Cette semaine, «Le Temps» vous emmène sur les traces de femmes illustres qui ont fait l'histoire de Genève sur le plan artistique, politique ou sportif puis sont tombées dans l'oubli. Alors que seules 7% des rues du canton sont féminines, elles mériteraient, un jour, d'avoir la leur.

Episode précédent:

Louise Boulaz, pionnière des cimes, aura sa rue à Genève

Sur la place de Neuve trône le Musée Rath. Les Genevois connaissent bien ce bâtiment néoclassique, véritable «temple des muses» qui abrite le temps d'une exposition les toiles de Gustave Courbet ou Ferdinand Hodler. Derrière le patronyme Rath, la plupart des visiteurs identifient le fils, Simon. Mais ignorent ses deux sœurs. Jeanne Henriette et Jeanne Françoise. Pour les plus connaisseurs, les sœurs Rath sont de généreuses héritières, qui ont légué la fortune de leur frère, général dans l’armée russe, à la ville de Genève pour édifier le musée en 1826. En réalité, c’est en grande partie grâce à des fonds propres, tirés de son activité de peintre, que Jeanne Henriette Rath finance la création de l'institution.

Quoi de plus normal pour une artiste que de léguer son nom à un musée? Son biographe et ami de l’époque, le premier syndic Jean-Jacques Rigaud, ne s’y trompe pas: «On ne peut parler de la fondation du Musée Rath sans s’occuper d’abord du beau talent et des travaux de l’une des fondatrices, à laquelle son amour pour les beaux-arts suggéra sans doute la pensée de leur élever un monument.» Dans son testament, Jeanne Henriette Rath précise elle aussi: «Je rappelle la véritable et seule destination de cet établissement consacré par mon intention et ma volonté aux beaux-arts, peinture et sculpture.»

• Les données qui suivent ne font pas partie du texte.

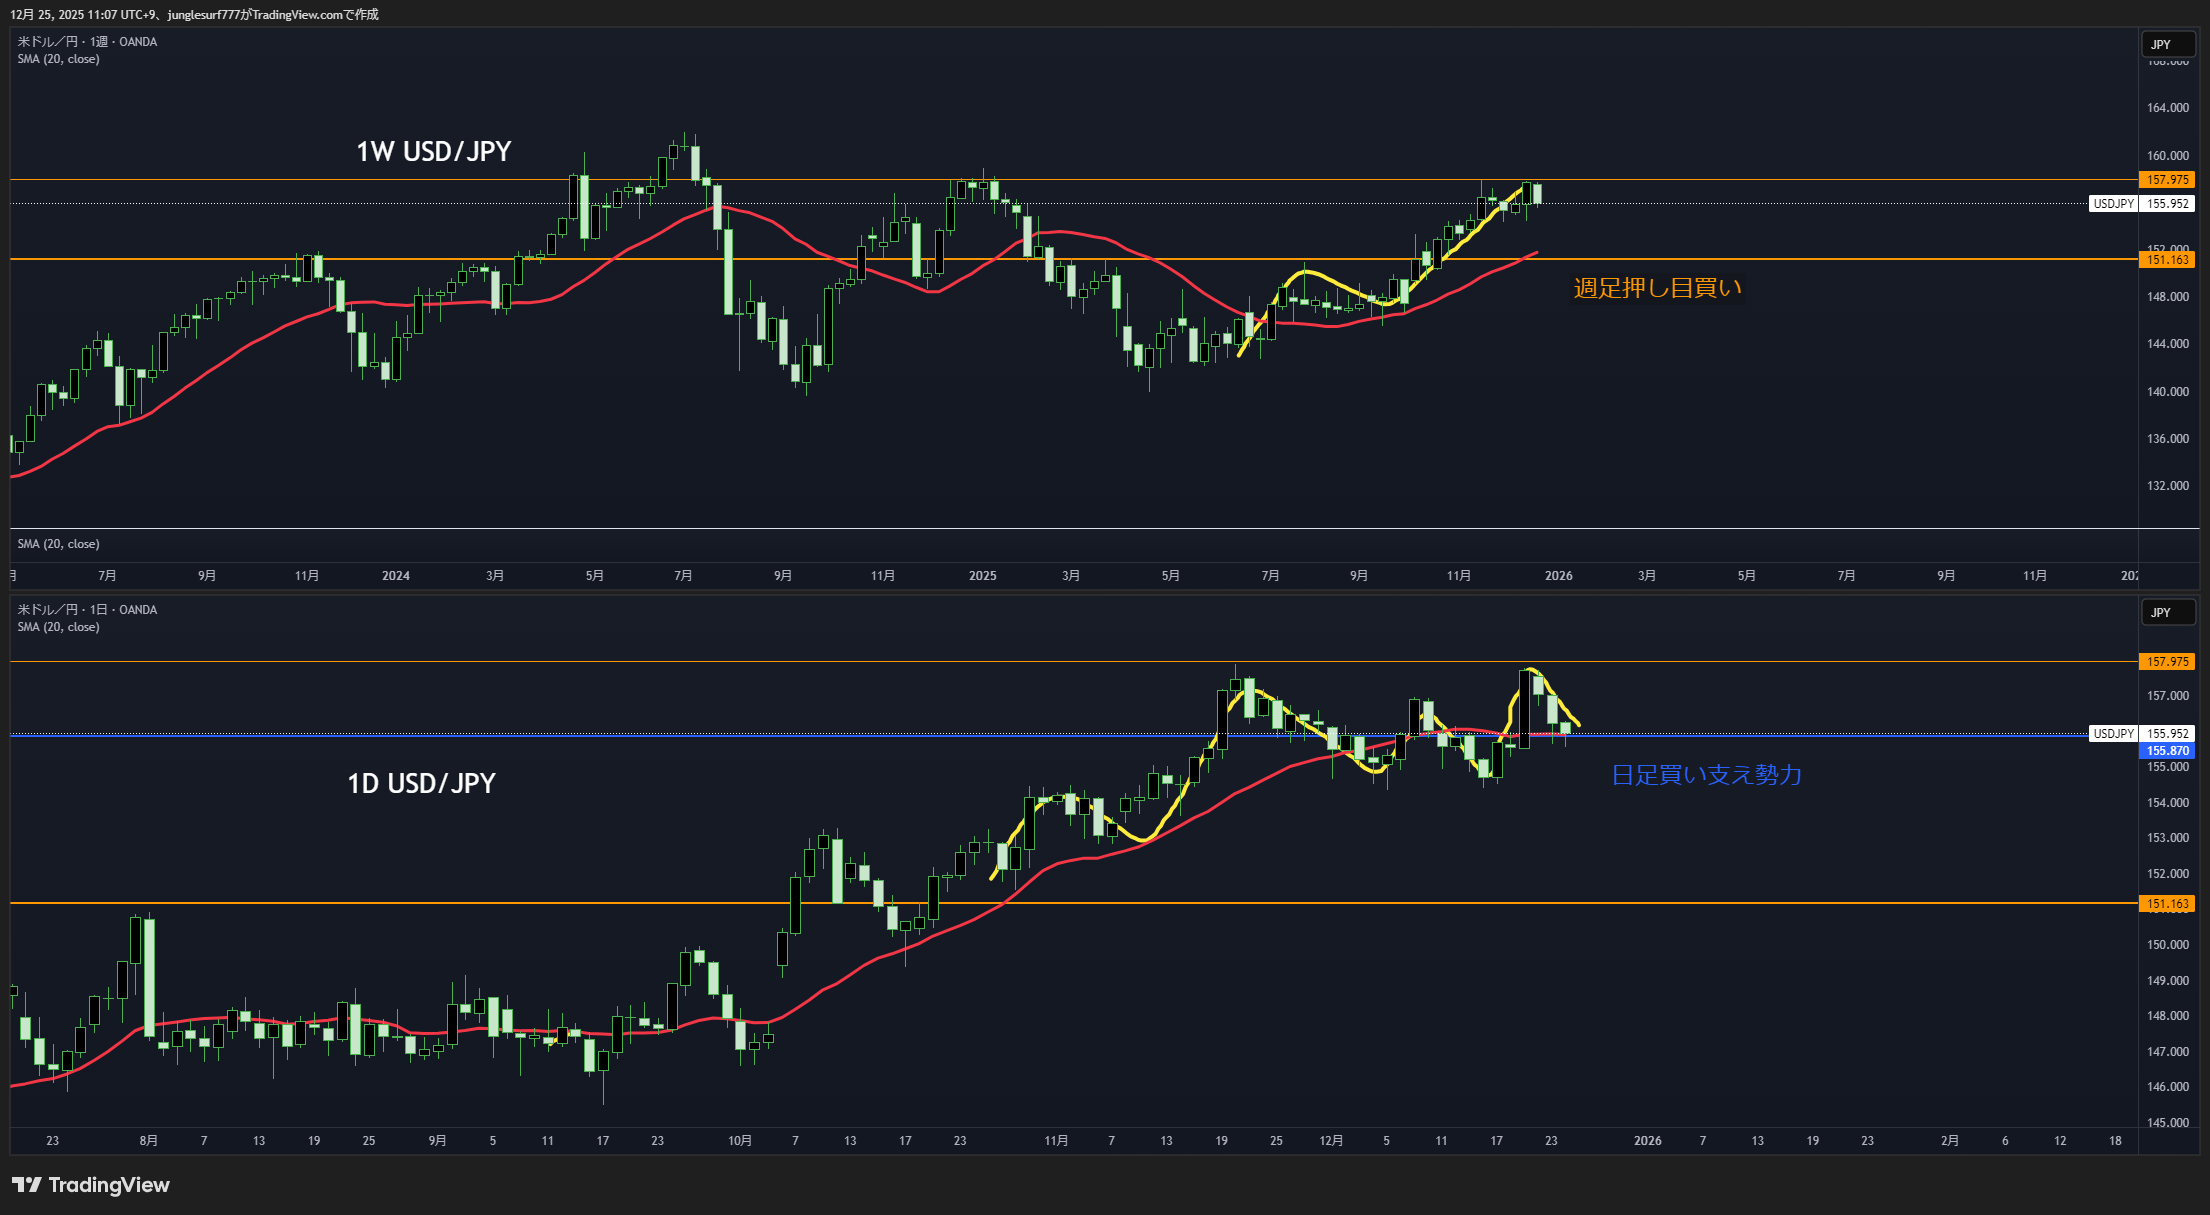Click the 12月 marker on daily time axis
This screenshot has width=2210, height=1215.
pyautogui.click(x=1331, y=1141)
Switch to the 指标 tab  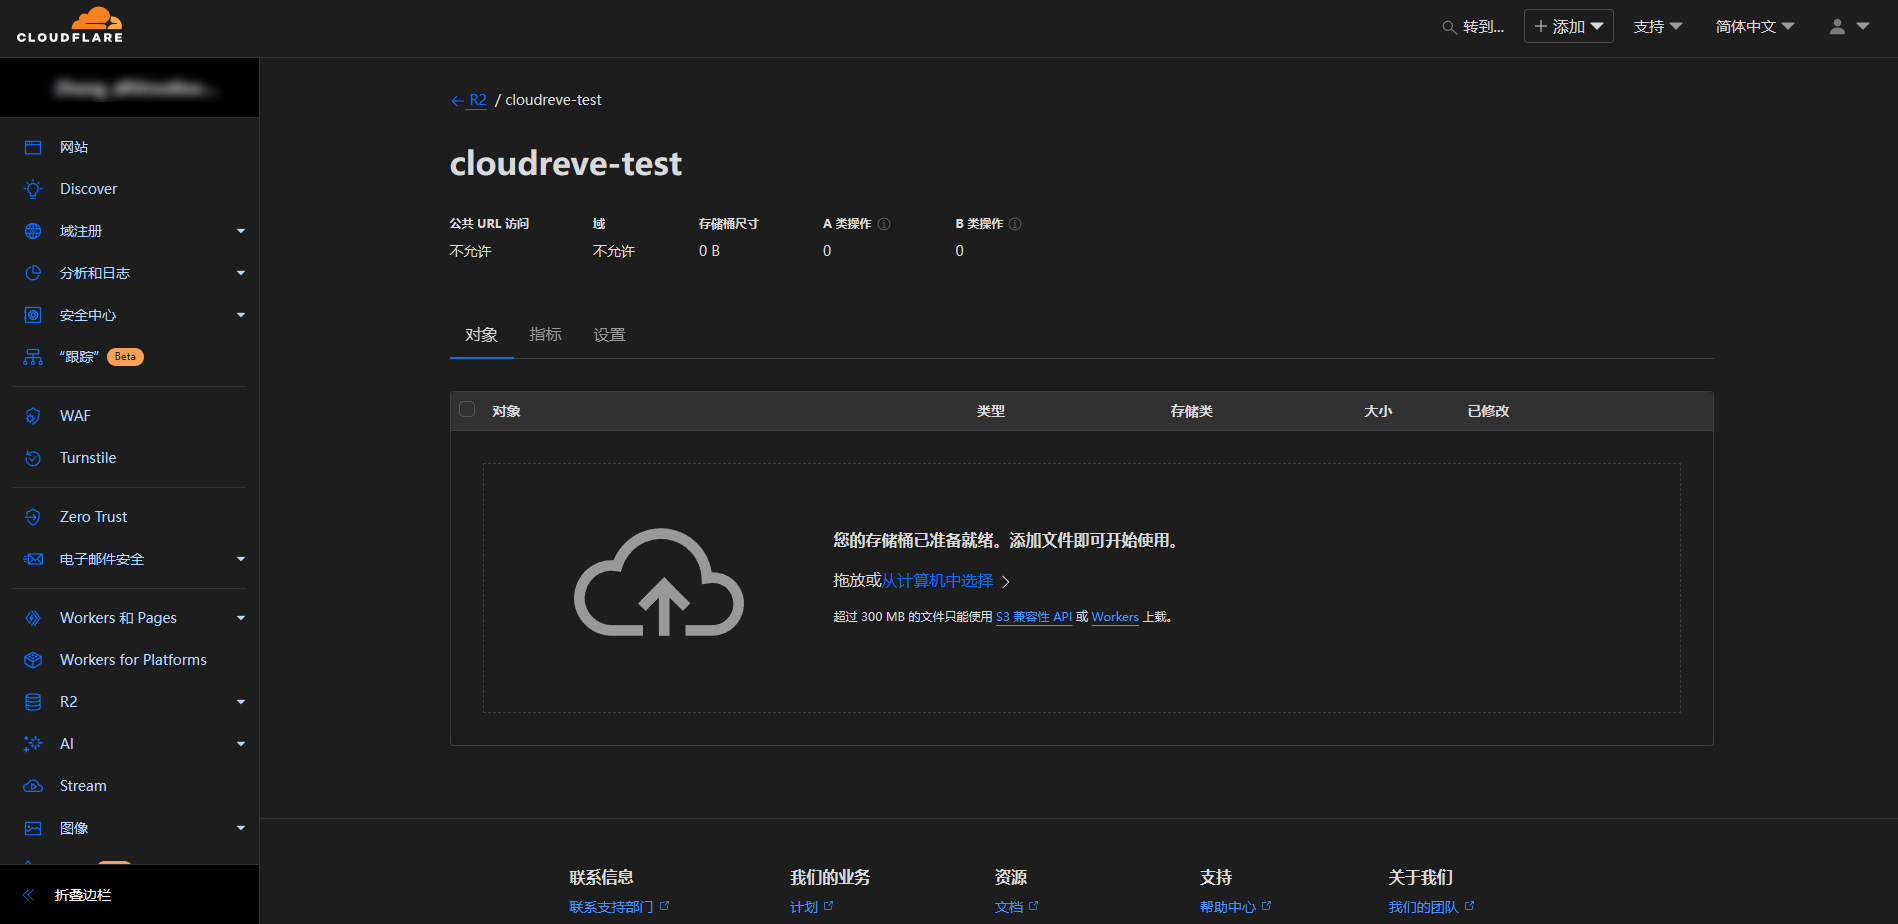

Née en 1773 dans une famille protestante d’origine nîmoise, réfugiée dans la Cité de Calvin pour fuir les persécutions religieuses, elle grandit dans un milieu bourgeois. Une aisance entrecoupée de périodes moins fastes dues aux faillites successives de son père, marchand horloger. Très tôt, la jeune fille se passionne pour le dessin, qu’elle apprend aux côtés de Renée Sarasin-Bordier. En 1798, les difficultés financières de sa famille s’aggravent et elle part à Paris pour étudier auprès du maître de la miniature Jean-Baptise Isabey, aussi surnommé le «portraitiste de l'Europe».

«Passionnée par le vrai»

«A cette époque, la peinture miniature se développe dans tout l’Occident, détaille Vincent Chenal, historien de l’art et professeur à l’Université de Genève. C’est la mode du petit portait que l’on garde avec soi. A Genève, l’essor de ce type d’image est profondément lié aux fabriques horlogères. Certains peintres qui décorent des boîtiers de montres ou des tabatières peignent aussi des portraits.»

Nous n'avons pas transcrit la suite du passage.